Quels sont les frais de fonctionnement?

La CCT SANTÉ 21 est financée conjointement entre les employés et les employeurs, à hauteur de 0,15% chacun calculé sur le revenu.

Ainsi, environ 1 million par année (1’038’289.45 CHF en 2016) pour 6’000 personnes soumises à la CCT, ce qui représente à peine 10 CHF par mois (5 CHF à charge de l’employeur et 5 CHF à charge de l’employé).

Voici comment les comptes sont ventilés:

Rétrocession aux représentants des salariés*/**25%***
Rétrocession aux employeurs*6%***
Commission paritaire****6%
Commission faîtière****4%
Dispositif anti-harcèlement*****14%
Secrétariat40%
Honoraires (juridiques/négociations/comptes)4%
Porté au résultat d’exploitation1%

*Les rétrocessions ont pour but de couvrir les frais inhérents aux négociations pour les différents représentants (employeurs et employés).

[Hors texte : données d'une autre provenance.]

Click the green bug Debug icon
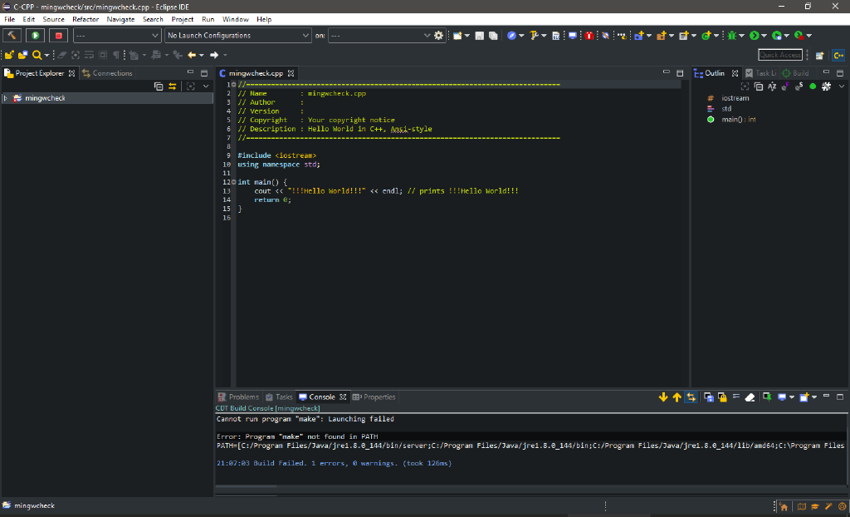 click(x=733, y=36)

**Comme il est d’usage, les syndicats et les associations professionnelles remboursent la contribution des membres des syndicats et associations. On considère ainsi qu’ils participent à l’effort commun par leur cotisation syndicale et professionnelle. Ceci est une manière de faire reconnue et usuelle dans les CCT en Suisse.

***En principe, la rétrocession pour les employeurs est la même que celle pour les employés. Cependant, de ce montant à destination des employeurs sont déduits quelques frais, dont le dispositif anti-harcèlement.

****Tant pour la commission paritaire que faîtière, ce montant sert à financer les indemnités de séances des membres. La participation aux commissions de la CCT SANTÉ 21 est financée au travers d’une indemnité horaire de CHF 75.-/heure, déplacement compris. Généralement, ce montant est versé à l’employeur concerné si le membre de la commission participe sur ses heures de travail ; si c’est en dehors de son emploi, il perçoit alors directement l’indemnité (déductions faites des charges sociales). Cela permet de garantir qu’il n’y ait pas de double salaire.

*****Ce montant comprend les honoraires de l’expert-délégué, les indemnités des personnes de confiance et l’utilisation d’un local mis à disposition par le secrétariat.